Established in the 1940s, SGSS was situated in two estates. Exit through the main gates and you entered a pleasant ‘village’ of houses, five-foot walkways and cobblestone roads. Go through the back and you reached typical heartland with good food and ambience.

 

Though saddened by their disappearance, I am happy that one of them was revived by the French school. It is a chance for new experiences to be forged.

 

Another example of this is the Bencoolen area, which used to be filled with older folk visiting the temple there.
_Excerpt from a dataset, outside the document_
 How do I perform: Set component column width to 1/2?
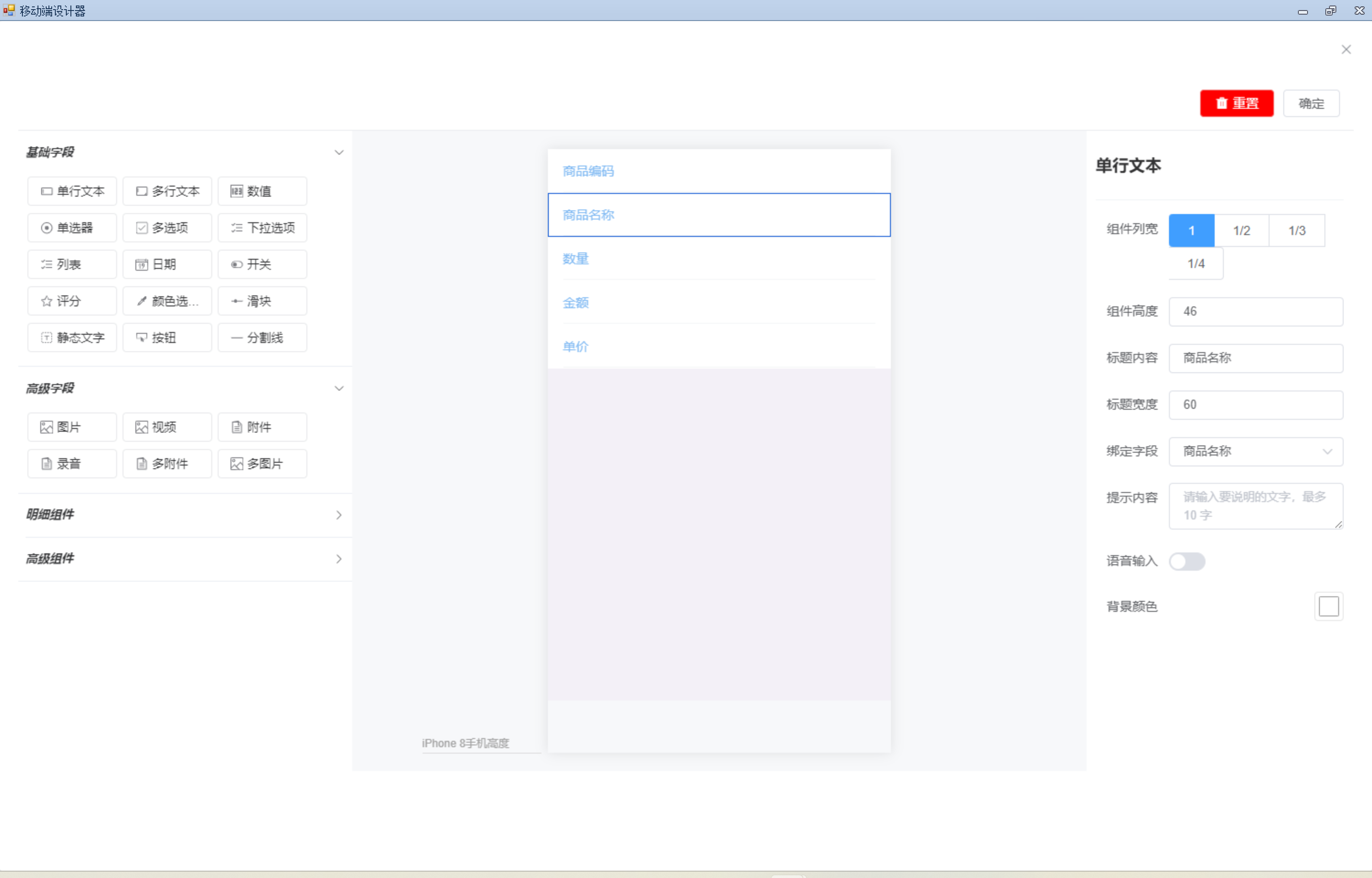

Now, it has been given new life with arts and business students who have formed new attachments to old surroundings.

 

What makes a place more meaningful is what you do with it.

 

Aisha Mostafa, 22, is an art honours graduate from the University of Huddersfield.

 

Reminders of a city’s spirit and longevity

 

GREAT cities are not just fleeting centres of commerce sprouting one gleaming tower after another. They are built on the backs of fierce grit and tenacity.

 

Old buildings represent that resilience. These buildings should be preserved where possible, as they are a mirror into a city’s soul, echoing its past, good and bad times, reminding its inhabitants that their city is eternal.

 

 

Eef Gerard Van Emmerik, 19, has a place to read Law in Singapore Management University.